====== Provided entries

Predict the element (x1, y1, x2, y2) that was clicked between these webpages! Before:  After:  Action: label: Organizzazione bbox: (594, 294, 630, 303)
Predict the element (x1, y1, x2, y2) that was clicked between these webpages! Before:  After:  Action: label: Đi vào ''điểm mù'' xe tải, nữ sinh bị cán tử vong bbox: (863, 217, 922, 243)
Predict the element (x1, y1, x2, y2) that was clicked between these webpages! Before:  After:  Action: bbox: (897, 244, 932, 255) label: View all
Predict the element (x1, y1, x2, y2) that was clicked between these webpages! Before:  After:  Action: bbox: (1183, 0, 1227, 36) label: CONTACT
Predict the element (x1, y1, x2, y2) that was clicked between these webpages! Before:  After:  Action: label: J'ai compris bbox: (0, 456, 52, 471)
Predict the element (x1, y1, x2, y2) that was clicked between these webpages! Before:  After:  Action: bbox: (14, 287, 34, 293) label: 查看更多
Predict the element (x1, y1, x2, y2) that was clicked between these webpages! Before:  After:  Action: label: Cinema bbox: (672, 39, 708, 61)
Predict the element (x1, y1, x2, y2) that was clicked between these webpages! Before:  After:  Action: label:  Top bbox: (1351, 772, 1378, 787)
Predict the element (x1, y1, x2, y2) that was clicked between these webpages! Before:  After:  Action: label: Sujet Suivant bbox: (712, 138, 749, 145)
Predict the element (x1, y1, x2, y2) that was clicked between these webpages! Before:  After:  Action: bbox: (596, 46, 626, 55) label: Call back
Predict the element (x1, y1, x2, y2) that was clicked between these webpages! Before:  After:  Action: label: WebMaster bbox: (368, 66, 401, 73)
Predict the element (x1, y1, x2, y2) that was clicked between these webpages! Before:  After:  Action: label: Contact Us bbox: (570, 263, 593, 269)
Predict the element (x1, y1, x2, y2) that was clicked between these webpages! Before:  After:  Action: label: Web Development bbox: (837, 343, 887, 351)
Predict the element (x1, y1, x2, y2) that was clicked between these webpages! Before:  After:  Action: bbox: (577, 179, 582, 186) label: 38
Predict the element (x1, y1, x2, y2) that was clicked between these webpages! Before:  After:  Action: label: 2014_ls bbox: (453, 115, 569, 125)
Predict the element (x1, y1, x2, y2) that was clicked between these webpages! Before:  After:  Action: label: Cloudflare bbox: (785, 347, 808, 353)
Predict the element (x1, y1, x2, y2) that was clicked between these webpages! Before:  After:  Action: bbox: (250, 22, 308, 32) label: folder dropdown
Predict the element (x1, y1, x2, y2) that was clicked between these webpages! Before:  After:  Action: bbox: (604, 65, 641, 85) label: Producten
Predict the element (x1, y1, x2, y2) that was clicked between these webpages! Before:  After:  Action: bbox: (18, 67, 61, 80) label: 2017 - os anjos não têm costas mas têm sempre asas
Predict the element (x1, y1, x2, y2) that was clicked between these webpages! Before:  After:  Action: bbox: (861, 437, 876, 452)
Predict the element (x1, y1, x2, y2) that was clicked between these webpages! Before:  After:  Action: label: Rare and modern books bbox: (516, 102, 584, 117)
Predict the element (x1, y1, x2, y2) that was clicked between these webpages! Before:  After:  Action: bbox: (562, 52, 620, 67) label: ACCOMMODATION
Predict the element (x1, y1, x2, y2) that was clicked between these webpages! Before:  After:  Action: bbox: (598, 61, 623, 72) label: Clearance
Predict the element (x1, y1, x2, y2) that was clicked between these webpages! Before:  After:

============

● Stated exercise
Write the records from the line with "772, 1378, 787)" to the line with "label: Call back" as a two-column CSV with the columns text and answer, one row per record. Put each value in a single quoted field and replace any line breaks with spaces.

● Result
text,answer
"Predict the element (x1, y1, x2, y2) that was clicked between these webpages! Before:  After:","Action: label:  Top bbox: (1351, 772, 1378, 787)"
"Predict the element (x1, y1, x2, y2) that was clicked between these webpages! Before:  After:","Action: label: Sujet Suivant bbox: (712, 138, 749, 145)"
"Predict the element (x1, y1, x2, y2) that was clicked between these webpages! Before:  After:","Action: bbox: (596, 46, 626, 55) label: Call back"